Monday, June 14, 2010

Boom!

Before I pieced together the various seedling articles that would become my book Fever Pitch, I had this “really good idea.” I wanted to pull together a collection of writings called Bad. ‘Bad’ would have collected my writings on films that most deem… well, bad. I don’t have the documents in front of me now, nor did I finish the article that would have capped off the collection (a treatise of a film that has somewhat slipped from my favor of not bad, but good: Cat People). I love “bad” films. But my fear now was that these essays would have partaken in the worst thing about bad movies: people like me who hold up these offerings as fetish objects of failure. There’s a ridicule in branding something “Camp”, which is the gesture I most loathe at rental shops. Basically, when they say camp, they really mean fail. Camp is very many things, indeed and, in part, something that does fail. But there’s something to believing in “bad” that I find much more freeing than giggling at something that falls down in front of you.

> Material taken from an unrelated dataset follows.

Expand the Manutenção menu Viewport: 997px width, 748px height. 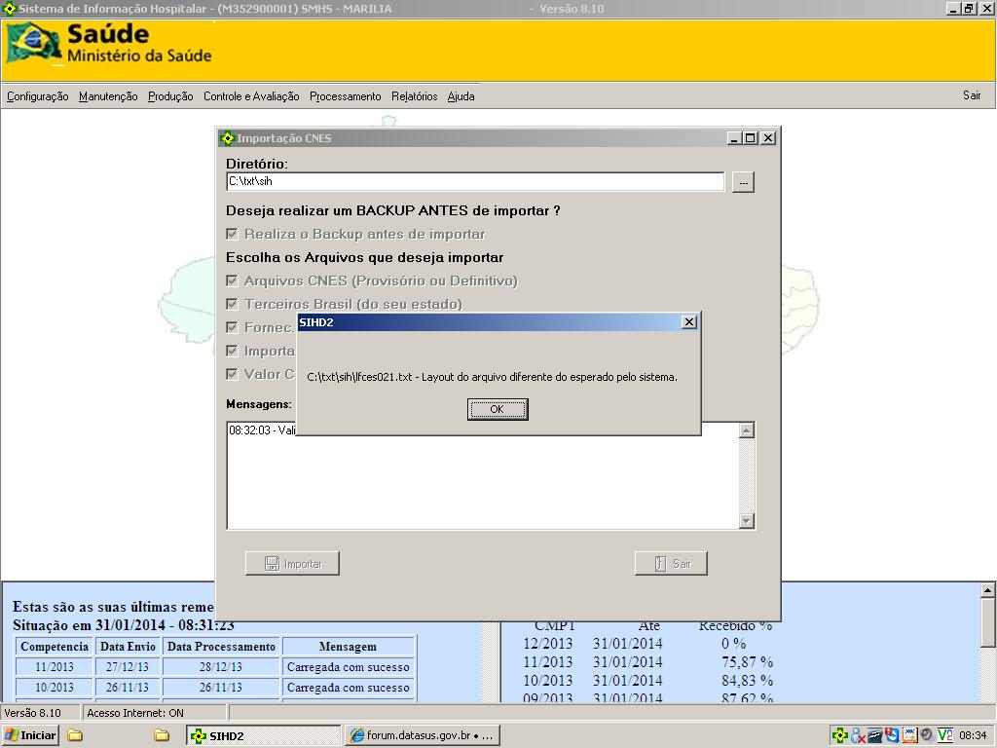(x=108, y=96)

Last night I watched Boom! with my boyfriend. Boom!, for what we mean when we say it, is bad. Overly long, long winded and terrifically miscast, Boom! is a bit of a chore to sit through. Bless my boyfriend’s heart (mostly for having to live with my cinematic obsessions), but he gets bored in some of the older movies that I subject him to on a too regular basis. Not that 1968 is old compared to a Sternberg silent, but the leisure hours for which he allots “movie time” do not allow for much arduous viewing – and he makes terrifically oblique art! The true greatness of bad cinema is its offer of a counter-narrative or counter-format. Cause really, when we say “bad” we mean, something that “doesn’t align to the registers by which we define good taste.” Of course, this is problematic, too. In differing hands, Douglas Sirk is comedy to my tears. Jack Smith famously looked to Maria Montez and saw self-confidence and world-creation, where most saw bad acting and a bountiful girdle. I appreciate most films which create enough of a cinematic space (film scholars call this the diegesis) in which the traditionally “bad” elements can hold up. If there’s a sense to the nonsense, not only am I there, but I really appreciate the ride. Sometimes I get bored if the project is just “bad” as in it fails to do this, generate a new order (or chaos) but there are plenty of skilled craftsmen that forge projects too wild, too hair-brained, too contranormative to fit in the proper pecking order of things.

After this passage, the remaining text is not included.